:: Request A ::
Repeat the part of the forum post on language speed that opens with the words containing "Dynamic languages aren't" and closes with "case totally exceptional.".
:: Request B ::
Rewrite the listing from its start through the line containing "Action: (300, 112)", changing "Owner's Suite" to "Primary Suite" and keeping everything else the same. Give only those lines.

Dynamic languages aren't slower because they are not C. They are slow because they do a lot of magic. C is fast because the magic is left for you to perform. I can't see how any one pull out pace out of compiling Php to C directly, unless they sacrifice things along the way. Which really defeats the purpose of using Php at the first place.

>>Well, long story short, with his help another developer converted it to Java in short time it worked around 200 times faster. So there. Moving bits around did not help Perl here at all.

Number of programmers who even need to here the word 'bits' in their day to day activities(Talking of application programmers) are rare enough to make their case totally exceptional.

Besides there are places where C makes perfect sense. There is hardly any other language heard of in the embedded programming world.


Is the backend/search kernel in Perl to?

I wrote the first prototype of Boitho (Norwegian internet search engine, now defunct) in Perl in 2000. That did not work at all because memory access and sorting was so slow. We had to write the next version in C. Of course a lot has happen with Perl in the last 13 years, but search kernel in Perl still sounds odd in my ears.

:: Data lines ::
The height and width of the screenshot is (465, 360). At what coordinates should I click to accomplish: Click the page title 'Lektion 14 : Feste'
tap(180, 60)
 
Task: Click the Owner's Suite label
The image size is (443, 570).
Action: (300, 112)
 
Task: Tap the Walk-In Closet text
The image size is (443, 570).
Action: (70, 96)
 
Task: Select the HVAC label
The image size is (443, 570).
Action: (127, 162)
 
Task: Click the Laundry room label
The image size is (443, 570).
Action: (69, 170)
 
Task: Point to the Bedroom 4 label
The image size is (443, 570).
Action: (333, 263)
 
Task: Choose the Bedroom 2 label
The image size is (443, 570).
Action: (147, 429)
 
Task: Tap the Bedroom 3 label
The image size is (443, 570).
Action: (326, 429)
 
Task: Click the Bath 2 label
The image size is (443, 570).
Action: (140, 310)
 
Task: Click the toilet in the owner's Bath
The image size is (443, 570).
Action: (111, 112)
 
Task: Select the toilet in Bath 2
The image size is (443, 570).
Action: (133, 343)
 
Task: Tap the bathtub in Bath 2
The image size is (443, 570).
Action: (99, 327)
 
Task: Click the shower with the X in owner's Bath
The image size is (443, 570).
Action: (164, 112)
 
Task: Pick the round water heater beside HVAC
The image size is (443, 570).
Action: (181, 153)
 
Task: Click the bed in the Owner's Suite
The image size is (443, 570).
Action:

:: Written solution A ::
Dynamic languages aren't slower because they are not C. They are slow because they do a lot of magic. C is fast because the magic is left for you to perform. I can't see how any one pull out pace out of compiling Php to C directly, unless they sacrifice things along the way. Which really defeats the purpose of using Php at the first place.

>>Well, long story short, with his help another developer converted it to Java in short time it worked around 200 times faster. So there. Moving bits around did not help Perl here at all.

Number of programmers who even need to here the word 'bits' in their day to day activities(Talking of application programmers) are rare enough to make their case totally exceptional.

:: Written solution B ::
The height and width of the screenshot is (465, 360). At what coordinates should I click to accomplish: Click the page title 'Lektion 14 : Feste'
tap(180, 60)
 
Task: Click the Primary Suite label
The image size is (443, 570).
Action: (300, 112)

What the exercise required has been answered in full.